Task goal >>
Could you continue the case study on web application tuning for chip multithreading platforms, starting right after its last sentence?

Passage provided >>
_ _ _ _ _

BigAdmin System Administration Portal
Feature Article
Print-friendly VersionPrint-friendly Version

Case Study: Web Application Tuning on Chip Multithreading Platforms

Wynne Wang, September 2009

Chip multithreading (CMT) is more and more popular today. A CMT processor can execute many threads simultaneously, which increases its efficiency because wait latencies are minimized.

Sun began the study of CMT many years ago, and its CMT series includes UltraSPARC T1, T2, and T2 Plus processors. This series is often regarded as the highest-throughput and most eco-responsible processors ever created. The processors in this series have 32 or more virtual CPUs in one CMT chip. So a slip in the performance of a non-CMT platform might become a bottleneck in the CMT environment.

This article discusses such a case and possible solutions, and it includes the following sections:

Introduction

A leading Web 2.0 independent software vendor (ISV) in China was looking for an IT solution for their increasing business. The company is based in Shanghai and provides online games for millions of players. At the peak time, there are 1 million online players simultaneously. Throughput and performance were the key considerations for a new hardware platform.

_ _ _ _ _

Record extracts >>
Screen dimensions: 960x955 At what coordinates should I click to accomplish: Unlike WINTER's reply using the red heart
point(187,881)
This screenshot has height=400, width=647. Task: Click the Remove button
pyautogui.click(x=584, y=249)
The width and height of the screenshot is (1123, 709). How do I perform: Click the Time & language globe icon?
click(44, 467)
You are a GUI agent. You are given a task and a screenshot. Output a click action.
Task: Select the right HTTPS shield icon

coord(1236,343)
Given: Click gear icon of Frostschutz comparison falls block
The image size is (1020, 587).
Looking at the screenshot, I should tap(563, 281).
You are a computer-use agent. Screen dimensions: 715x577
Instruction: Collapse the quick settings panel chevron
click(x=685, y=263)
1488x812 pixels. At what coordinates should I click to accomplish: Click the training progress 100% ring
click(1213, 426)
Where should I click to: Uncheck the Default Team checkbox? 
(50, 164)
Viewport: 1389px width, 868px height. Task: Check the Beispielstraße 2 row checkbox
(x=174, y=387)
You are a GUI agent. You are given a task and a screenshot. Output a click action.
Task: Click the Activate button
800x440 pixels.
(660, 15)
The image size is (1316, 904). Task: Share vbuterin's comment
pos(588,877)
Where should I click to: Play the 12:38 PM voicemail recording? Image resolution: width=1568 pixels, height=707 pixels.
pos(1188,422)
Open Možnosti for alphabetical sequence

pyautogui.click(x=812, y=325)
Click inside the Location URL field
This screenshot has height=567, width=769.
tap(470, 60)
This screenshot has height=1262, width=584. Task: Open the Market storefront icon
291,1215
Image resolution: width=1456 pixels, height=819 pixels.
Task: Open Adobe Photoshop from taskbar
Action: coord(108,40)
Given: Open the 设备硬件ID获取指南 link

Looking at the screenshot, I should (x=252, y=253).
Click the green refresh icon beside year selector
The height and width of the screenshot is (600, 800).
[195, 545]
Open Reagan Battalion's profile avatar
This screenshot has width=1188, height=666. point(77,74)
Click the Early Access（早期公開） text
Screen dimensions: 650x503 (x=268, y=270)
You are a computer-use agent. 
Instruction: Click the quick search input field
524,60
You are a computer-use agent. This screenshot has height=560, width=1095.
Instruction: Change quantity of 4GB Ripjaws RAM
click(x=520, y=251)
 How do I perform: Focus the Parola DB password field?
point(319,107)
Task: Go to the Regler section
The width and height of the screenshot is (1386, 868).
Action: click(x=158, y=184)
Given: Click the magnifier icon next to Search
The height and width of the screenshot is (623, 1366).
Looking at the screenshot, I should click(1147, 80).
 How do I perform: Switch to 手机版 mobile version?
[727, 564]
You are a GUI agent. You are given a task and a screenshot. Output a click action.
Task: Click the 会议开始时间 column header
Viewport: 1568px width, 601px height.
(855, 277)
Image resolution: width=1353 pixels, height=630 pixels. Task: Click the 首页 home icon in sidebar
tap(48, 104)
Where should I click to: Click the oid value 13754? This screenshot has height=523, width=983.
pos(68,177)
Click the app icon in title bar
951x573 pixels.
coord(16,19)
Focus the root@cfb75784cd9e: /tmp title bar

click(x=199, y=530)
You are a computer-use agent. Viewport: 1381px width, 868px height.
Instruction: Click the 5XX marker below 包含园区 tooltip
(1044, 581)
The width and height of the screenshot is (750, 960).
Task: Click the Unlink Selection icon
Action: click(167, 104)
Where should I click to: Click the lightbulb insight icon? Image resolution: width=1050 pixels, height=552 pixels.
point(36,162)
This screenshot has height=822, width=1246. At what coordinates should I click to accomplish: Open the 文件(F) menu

_ _ _ _ _

Result >>
At first, the company chose x86/x64 servers and Linux. After being introduced to the benefits of CMT, they agreed to adopt a CMT platform. However, they first wanted to conduct a performance test for the web blog system, which provides an information center with a blog and portal features for the players. This system is accessed by millions of players a day.

The blog system was built on an open source stack with Apache Struts, SpringSource Spring, Apache Tomcat, and Apache iBATIS. The company used a Sun Fire T2000 server as the hardware platform for the performance test. (The Sun Fire T2000 server is equipped with an UltraSPARC T1 CPU, which is CMT-enabled. There are eight cores on the socket, and a single core can execute four tasks at the same time. So there are 32 virtual CPUs on the chip.)

After deploying the software stack, we used ApacheBench to generate the test load. At first, the performance did not appear good: The CPU usage was only 10%. We didn't find any evidence of a shortage of network bandwidth, lack of memory, or heavy activities on disk I/O, but the average access time was 3.3 seconds for the test case, which seemed a bit too long. The issue seemed to be that the blog application didn't make full use of the CMT chip, and we needed to tune the Java technology-based application.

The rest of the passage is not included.